Trump e la fine del secolo americano: l’Ucraina abbandonata e il rischio di nuove guerre in Europa
La recente telefonata amichevole tra Donald Trump e Vladimir Putin segna un cambiamento significativo nella politica estera americana, un cambiamento che potrebbe avere ripercussioni profonde sugli equilibri geopolitici globali. Secondo l’analisi di Roberto Fabbri su Il Giornale, questo nuovo corso rappresenta non solo il tramonto dell’egemonia americana in Europa, ma anche un vantaggio strategico per Mosca e Pechino.
Con l’assegnazione del nuovo segretario alla Difesa, Pete Hegseth, Trump ha chiarito che la sicurezza europea non è più una priorità per gli Stati Uniti. Questa posizione implica che l’Ucraina non entrerà nella NATO, non riavrà i suoi confini pre-invasione e gli Stati Uniti non interverranno militarmente per garantire la sua sicurezza. Trump ha affermato: “Putin non vuole l’Ucraina nella Nato, e per me va bene”, annunciando così un allineamento critico con il Cremlino.
Questa nuova politica non è priva di conseguenze. L’accettazione della violazione dell’integrità territoriale ucraina potrebbe estendersi a Paesi baltici come Lituania, Lettonia ed Estonia, membri della NATO e dell’Unione Europea. Fabbri avverte che una futura aggressione russa potrebbe iniziare proprio da queste regioni, espandendosi poi verso la Polonia e altre nazioni dell’Europa centrale, giustificata da presunte garanzie di sicurezza russa.
Il pensiero di Aleksandr Dugin, noto per il suo eurasiamismo, rappresenta il fondamento ideologico di questa strategia, volendo un’Europa sotto l’influenza di Mosca e con una “sovranità limitata”. Trump, ignora o finge di ignorare questa realtà, contribuendo involontariamente a realizzarla.
La visione di Trump sulle relazioni internazionali è radicalmente diversa da quella tradizionale. Non si considera un alleato dell’Europa; piuttosto, vede i Paesi europei come “cagnolini al guinzaglio” o rivali da controllare. La sua filosofia di “America First” riflette un disinteresse per l’Occidente e la NATO, rendendo l’Ucraina una pedina sacrificabile in questa nuova logica geopolitica.
Il metodo di Trump ricorda quello degli autocrati come Putin e Xi Jinping, con cui intende trattare da pari per spartire il mondo. Le sue minacce passate, rivolte a Paesi come la Danimarca o il Canada, dimostrano che il suo approccio è un modus operandi ben definito, caratterizzato da un pugno duro con i deboli e da compromessi con i forti.
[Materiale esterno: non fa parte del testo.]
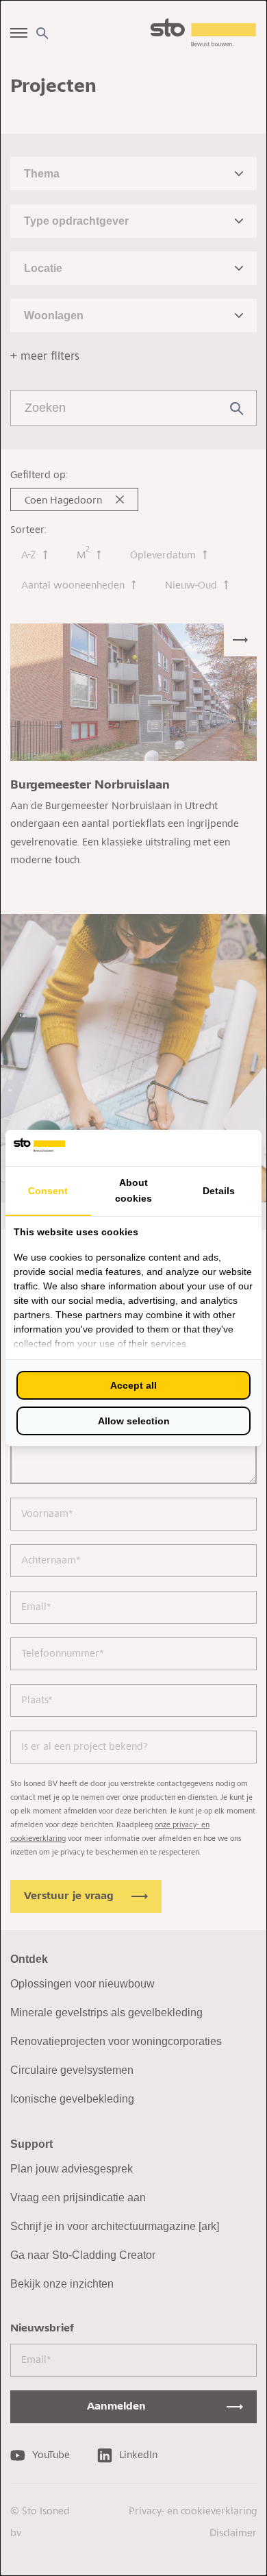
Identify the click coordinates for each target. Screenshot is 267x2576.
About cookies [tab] (133, 1190)
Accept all (133, 1385)
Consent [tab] (48, 1190)
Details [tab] (219, 1190)
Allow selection (134, 1420)
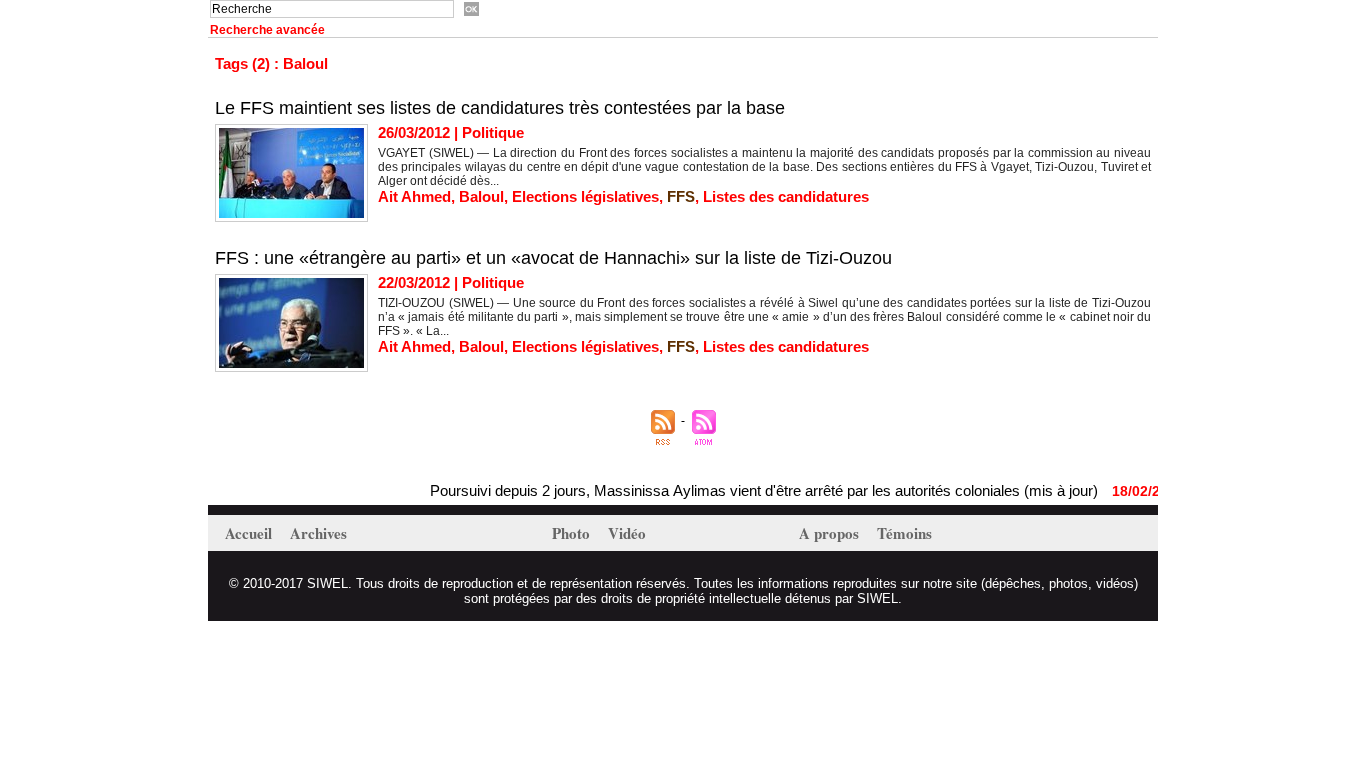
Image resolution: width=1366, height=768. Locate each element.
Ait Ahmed (414, 196)
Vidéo (627, 533)
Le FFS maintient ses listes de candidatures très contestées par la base (500, 108)
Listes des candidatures (786, 196)
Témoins (904, 533)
Le ripercussioni di questa politica si estendono oltre il confine europeo. La disposizione di Trump nei confronti di Putin rafforza anche la posizione della Cina. Se gli Stati Uniti non sono più il bastione della democrazia e accettano la violazione dei trattati internazionali, l’invasione di Taiwan da parte di Pechino diventa una possibilità concreta.
Fabbri conclude che con questa scelta, Trump ha smantellato il principio che ha storicamente fatto degli Stati Uniti il difensore dell’Occidente. Le conseguenze di questa svolta saranno enormi, e l’Europa potrebbe trovarsi sola di fronte a una nuova era di conflitti e instabilità.